The Love Island problem discussed by Alex is actually a special case of The Secretary Problem.  A company needs to hire a secretary and does so by individual interviews. Once they’ve conducted an interview they have to hire or reject that candidate, without the possibility of returning to him/her once rejected. What strategy should they adopt in order to try to get the best candidate? In the Love Island version, there are just 3 candidates; in the more general problem, there can be any number. With 3 choices, and a little bit of patience, you can probably find the solution yourself (or follow the links towards Alex’s discussion of the solution). But how about if you had 1000 possible love partners? (Disclaimer: you don’t).
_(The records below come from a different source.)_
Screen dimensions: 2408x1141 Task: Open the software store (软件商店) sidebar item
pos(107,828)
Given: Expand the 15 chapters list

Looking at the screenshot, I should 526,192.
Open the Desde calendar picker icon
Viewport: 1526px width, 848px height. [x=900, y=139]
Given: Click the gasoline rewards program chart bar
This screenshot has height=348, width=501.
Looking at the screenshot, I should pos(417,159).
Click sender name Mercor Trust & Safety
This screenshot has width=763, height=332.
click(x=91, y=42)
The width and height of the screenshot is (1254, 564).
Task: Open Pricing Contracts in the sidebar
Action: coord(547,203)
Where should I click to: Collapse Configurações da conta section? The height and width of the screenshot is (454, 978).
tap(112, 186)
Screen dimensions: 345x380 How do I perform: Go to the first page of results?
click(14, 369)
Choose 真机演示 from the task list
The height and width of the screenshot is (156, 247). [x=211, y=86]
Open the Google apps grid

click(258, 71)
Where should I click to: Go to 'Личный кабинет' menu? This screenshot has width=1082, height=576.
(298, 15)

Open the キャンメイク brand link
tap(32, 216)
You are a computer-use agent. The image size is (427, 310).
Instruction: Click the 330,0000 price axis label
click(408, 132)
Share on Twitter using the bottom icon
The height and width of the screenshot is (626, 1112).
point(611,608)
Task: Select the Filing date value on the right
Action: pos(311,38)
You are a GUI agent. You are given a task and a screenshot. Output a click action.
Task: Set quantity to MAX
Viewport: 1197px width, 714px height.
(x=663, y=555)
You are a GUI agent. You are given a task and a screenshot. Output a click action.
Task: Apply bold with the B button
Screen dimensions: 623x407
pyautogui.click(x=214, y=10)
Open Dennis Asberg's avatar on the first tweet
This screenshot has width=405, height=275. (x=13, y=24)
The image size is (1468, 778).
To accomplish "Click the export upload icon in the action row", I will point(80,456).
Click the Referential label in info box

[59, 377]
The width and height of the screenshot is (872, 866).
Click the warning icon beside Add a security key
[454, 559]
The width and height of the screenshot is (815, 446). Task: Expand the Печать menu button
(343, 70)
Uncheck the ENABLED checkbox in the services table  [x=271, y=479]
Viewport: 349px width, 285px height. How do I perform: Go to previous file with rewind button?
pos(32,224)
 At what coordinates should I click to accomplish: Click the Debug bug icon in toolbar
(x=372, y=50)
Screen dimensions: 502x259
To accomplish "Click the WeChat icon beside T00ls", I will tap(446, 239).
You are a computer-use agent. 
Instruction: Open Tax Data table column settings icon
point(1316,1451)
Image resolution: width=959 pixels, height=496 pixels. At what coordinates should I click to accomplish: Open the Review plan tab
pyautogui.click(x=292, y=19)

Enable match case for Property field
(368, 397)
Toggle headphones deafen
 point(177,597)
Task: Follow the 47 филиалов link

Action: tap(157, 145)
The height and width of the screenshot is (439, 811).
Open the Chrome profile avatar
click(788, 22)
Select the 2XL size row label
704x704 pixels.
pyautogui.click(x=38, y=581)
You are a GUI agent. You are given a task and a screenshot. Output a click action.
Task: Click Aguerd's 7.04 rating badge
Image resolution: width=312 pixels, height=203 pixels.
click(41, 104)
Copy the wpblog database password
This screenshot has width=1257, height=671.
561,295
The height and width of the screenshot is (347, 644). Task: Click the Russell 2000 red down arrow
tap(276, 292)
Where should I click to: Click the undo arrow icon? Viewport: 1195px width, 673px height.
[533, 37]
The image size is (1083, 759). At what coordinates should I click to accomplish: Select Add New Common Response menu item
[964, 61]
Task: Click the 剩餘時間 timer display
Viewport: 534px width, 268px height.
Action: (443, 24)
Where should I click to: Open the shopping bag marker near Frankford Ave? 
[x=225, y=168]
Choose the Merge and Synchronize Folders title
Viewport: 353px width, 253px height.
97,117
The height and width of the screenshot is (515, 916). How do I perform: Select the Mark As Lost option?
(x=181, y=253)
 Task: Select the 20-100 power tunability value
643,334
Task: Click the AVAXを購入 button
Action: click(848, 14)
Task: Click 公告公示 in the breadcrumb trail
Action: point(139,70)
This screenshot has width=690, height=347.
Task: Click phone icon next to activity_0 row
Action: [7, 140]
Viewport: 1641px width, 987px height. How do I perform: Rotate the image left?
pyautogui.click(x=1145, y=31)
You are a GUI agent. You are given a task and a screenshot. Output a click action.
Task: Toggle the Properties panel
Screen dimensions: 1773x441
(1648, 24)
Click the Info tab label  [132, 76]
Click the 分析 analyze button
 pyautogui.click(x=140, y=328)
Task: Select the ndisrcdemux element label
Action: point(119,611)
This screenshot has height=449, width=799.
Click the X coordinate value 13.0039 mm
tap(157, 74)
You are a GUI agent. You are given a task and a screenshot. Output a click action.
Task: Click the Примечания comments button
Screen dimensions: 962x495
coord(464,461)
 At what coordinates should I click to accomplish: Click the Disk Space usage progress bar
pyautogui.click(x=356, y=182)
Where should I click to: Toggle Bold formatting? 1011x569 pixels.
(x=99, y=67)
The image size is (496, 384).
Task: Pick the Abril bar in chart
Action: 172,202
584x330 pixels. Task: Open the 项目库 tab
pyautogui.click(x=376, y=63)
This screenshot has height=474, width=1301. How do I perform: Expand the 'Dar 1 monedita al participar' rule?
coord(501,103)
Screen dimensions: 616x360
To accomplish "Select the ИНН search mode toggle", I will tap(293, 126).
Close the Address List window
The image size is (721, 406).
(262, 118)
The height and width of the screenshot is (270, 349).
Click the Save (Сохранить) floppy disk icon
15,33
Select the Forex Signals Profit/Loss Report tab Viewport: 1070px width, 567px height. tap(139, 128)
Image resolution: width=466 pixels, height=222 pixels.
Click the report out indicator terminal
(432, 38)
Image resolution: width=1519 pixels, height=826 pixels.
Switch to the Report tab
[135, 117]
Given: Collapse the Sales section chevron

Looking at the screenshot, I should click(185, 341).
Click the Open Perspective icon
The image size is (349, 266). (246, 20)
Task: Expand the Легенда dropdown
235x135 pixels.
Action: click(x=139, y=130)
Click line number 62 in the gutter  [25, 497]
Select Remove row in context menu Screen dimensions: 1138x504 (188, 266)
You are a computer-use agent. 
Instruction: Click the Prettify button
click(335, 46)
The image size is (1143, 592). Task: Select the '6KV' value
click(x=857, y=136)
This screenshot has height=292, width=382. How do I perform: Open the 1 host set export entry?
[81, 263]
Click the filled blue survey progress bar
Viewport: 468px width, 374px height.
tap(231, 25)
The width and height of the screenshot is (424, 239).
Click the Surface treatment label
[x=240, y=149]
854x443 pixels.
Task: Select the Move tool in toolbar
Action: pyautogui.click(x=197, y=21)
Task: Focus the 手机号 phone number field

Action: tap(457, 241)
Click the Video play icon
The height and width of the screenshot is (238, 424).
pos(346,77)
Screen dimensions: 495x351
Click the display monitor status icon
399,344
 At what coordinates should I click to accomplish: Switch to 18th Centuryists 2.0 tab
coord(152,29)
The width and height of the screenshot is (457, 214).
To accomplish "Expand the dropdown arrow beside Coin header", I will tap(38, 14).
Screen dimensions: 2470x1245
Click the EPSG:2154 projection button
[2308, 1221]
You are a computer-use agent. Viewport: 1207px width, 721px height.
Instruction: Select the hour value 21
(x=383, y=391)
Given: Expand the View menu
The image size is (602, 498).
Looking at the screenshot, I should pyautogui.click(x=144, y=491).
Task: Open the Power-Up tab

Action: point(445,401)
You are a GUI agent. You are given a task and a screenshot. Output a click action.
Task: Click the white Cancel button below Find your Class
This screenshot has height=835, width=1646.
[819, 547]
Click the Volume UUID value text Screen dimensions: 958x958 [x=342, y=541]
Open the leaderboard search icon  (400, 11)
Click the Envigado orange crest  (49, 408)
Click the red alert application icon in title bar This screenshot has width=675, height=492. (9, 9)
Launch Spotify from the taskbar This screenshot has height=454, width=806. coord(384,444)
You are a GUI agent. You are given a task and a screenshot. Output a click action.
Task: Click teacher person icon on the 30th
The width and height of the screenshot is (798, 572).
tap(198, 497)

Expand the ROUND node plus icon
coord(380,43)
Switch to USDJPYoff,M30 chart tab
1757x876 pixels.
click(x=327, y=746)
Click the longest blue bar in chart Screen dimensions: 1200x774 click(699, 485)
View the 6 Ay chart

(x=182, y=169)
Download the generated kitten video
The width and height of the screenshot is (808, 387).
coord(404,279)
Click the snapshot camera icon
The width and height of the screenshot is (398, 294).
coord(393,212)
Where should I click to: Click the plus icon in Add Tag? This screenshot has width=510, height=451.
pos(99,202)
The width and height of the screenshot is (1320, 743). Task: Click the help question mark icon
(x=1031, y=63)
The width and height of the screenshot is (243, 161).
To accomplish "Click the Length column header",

Actually, there is a remarkably simple solution to this problem whatever the number of options to choose from: whether it’s 3, 1000, 10,000,000 or whatever. Let this number of candidates be N. Then reject all candidates up to the M’th for some value of M, but keep note of the best candidate, C say, from those M options. Then accept the first subsequent candidate who is better than C in subsequent interviews (or the last candidate if none happens to be better).

But how to choose M? Well, even more remarkably, it turns out that if N is reasonably large, the best choice for M is around N/e, where e \approx 2.718 is a number that crops up a lot in mathematics. For N=1000 candidates, this means rejecting the first 368 and then choosing the first that is better than the best of those. And one more remarkable thing about this result: the probability that the candidate selected this way is actually the best out of all the available candidates is 1/e, or approximately 37%, regardless of the value of N. 

With N=3, the value of N is too small for this approximate calculation of M to be accurate, but if you calculated the solution to the problem – or looked at Alex’s – you’ll see that the solution is precisely of this form, with M=2 and a probability of 50% of picking the best candidate overall.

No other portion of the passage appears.